What the task requires: Rewrite the part of the records that opens with the line containing "Image resolution: width=800" and closes with the line containing "The width and height of the screenshot is (840, 720)." as a numbered list, both of those lines included and any blank lines left out.
Data to process Block Start
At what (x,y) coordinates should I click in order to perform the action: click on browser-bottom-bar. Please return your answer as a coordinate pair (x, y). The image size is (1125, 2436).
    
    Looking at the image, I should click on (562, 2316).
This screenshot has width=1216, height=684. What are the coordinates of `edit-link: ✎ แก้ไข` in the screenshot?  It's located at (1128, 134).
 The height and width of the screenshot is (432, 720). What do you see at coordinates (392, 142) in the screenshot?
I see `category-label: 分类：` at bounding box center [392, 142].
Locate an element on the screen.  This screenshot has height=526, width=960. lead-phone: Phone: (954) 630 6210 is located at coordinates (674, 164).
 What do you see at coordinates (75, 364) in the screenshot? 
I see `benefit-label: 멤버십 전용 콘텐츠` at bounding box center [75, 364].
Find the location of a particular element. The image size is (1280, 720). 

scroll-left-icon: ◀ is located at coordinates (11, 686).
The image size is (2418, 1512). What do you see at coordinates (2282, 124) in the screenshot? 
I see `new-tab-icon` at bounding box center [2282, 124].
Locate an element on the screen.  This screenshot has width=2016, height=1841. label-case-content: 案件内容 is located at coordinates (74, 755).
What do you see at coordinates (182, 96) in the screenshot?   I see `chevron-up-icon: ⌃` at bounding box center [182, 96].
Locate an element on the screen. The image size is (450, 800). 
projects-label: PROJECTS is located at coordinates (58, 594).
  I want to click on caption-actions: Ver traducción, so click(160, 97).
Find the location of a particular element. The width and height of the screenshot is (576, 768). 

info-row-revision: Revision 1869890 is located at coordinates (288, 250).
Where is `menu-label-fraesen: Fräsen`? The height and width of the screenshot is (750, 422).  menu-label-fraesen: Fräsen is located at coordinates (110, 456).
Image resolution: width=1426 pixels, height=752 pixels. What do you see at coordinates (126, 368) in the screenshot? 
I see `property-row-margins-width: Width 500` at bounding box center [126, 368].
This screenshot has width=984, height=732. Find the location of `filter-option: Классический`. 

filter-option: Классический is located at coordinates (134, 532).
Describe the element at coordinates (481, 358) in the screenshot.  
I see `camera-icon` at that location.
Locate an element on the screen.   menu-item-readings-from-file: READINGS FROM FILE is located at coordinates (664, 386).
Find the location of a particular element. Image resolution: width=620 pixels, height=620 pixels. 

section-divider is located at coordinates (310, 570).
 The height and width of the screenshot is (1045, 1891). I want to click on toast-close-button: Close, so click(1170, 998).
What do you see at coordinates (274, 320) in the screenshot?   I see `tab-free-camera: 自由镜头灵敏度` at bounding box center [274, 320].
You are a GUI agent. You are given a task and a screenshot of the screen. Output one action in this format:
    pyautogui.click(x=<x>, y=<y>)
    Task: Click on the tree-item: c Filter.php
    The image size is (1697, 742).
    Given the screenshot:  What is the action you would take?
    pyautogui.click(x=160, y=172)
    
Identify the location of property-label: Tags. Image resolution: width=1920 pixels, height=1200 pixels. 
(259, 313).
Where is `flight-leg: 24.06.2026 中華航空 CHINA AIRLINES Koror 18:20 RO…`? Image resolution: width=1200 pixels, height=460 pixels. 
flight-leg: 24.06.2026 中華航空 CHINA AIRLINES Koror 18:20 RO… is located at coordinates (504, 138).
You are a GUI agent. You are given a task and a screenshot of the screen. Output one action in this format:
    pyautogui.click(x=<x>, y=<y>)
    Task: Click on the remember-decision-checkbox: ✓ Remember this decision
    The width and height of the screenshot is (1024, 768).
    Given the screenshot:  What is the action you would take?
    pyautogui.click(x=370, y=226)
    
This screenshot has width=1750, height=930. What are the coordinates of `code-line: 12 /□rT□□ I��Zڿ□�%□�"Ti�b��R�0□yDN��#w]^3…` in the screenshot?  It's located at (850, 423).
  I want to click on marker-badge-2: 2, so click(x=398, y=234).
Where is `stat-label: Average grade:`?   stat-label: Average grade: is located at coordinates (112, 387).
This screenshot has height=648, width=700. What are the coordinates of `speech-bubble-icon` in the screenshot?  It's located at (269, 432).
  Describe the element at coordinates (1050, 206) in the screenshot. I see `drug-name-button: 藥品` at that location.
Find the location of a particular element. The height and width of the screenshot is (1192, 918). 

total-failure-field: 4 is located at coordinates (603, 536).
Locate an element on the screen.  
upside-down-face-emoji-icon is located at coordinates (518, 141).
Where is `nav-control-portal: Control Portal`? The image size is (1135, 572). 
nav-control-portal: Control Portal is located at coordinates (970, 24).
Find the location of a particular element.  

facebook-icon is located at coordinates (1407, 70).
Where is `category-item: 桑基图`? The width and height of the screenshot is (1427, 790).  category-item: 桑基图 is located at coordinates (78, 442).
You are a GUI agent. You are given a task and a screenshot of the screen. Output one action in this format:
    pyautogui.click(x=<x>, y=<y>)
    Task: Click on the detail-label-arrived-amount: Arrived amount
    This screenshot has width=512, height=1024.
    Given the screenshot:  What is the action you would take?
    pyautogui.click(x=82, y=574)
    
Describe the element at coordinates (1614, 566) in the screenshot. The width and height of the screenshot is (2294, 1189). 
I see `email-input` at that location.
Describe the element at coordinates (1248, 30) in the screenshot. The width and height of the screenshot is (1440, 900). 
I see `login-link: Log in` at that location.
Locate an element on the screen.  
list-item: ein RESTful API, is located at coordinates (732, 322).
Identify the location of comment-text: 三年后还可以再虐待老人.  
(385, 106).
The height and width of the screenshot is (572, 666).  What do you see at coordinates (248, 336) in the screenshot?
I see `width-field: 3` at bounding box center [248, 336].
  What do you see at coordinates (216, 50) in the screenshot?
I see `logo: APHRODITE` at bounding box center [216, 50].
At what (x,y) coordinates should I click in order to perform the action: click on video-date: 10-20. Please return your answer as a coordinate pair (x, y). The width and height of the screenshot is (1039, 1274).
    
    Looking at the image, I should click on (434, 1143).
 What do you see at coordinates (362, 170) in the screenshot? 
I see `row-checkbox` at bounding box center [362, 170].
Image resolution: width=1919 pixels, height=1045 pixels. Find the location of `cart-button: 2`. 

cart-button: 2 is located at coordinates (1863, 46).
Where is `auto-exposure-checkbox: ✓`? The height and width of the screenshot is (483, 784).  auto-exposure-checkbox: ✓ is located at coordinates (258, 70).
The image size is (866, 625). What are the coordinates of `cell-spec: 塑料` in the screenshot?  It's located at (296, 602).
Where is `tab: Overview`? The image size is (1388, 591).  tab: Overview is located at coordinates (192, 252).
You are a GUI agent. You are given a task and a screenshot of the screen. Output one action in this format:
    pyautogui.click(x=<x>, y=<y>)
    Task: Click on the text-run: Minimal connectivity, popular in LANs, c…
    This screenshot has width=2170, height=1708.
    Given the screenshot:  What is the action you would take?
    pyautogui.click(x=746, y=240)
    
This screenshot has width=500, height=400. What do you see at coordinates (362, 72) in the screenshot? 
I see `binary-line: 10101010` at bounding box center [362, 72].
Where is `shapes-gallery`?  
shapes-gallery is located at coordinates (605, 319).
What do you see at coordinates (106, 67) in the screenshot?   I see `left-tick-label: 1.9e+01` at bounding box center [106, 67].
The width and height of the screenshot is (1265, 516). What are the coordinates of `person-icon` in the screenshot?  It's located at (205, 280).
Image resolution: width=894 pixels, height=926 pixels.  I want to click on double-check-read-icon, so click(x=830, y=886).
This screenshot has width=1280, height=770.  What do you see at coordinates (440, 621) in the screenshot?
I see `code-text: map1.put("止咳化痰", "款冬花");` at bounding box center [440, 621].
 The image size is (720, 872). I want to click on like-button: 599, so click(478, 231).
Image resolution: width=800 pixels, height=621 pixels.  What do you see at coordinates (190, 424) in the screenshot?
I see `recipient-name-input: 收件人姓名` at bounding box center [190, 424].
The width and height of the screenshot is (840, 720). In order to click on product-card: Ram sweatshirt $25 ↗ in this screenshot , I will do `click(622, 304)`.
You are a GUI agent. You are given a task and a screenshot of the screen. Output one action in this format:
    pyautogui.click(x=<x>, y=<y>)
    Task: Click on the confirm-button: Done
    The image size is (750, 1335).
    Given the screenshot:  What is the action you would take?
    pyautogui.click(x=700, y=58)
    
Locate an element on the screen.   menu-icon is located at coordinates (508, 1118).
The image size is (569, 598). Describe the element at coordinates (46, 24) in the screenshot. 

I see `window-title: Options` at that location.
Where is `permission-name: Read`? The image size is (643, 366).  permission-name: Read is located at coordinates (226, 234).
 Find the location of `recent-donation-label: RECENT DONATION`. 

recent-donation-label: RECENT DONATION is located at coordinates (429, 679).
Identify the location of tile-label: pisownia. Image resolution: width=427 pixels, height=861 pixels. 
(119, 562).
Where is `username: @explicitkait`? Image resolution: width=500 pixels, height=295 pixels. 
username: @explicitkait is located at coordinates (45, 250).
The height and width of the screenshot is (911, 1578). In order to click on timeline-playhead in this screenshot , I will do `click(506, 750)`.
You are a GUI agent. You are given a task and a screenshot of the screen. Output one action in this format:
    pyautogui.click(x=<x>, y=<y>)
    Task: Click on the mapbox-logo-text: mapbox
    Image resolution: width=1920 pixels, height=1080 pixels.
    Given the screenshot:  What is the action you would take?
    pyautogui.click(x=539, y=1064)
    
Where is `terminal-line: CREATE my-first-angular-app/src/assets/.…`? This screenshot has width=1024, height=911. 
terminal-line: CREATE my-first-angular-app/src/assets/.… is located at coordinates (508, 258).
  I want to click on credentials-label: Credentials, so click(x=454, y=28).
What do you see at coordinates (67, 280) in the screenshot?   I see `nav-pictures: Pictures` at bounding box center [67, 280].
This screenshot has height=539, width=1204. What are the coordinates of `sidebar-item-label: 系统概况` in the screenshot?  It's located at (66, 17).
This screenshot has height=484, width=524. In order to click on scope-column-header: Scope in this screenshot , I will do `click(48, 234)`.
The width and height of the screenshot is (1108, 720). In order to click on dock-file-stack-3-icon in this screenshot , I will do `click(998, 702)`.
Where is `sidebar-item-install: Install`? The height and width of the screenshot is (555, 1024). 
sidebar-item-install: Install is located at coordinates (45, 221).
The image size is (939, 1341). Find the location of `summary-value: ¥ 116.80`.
Data to process Block End
Your solution:
1. Image resolution: width=800 pixels, height=621 pixels.  What do you see at coordinates (190, 424) in the screenshot?
2. I see `recipient-name-input: 收件人姓名` at bounding box center [190, 424].
3. The width and height of the screenshot is (840, 720). In order to click on product-card: Ram sweatshirt $25 ↗ in this screenshot , I will do `click(622, 304)`.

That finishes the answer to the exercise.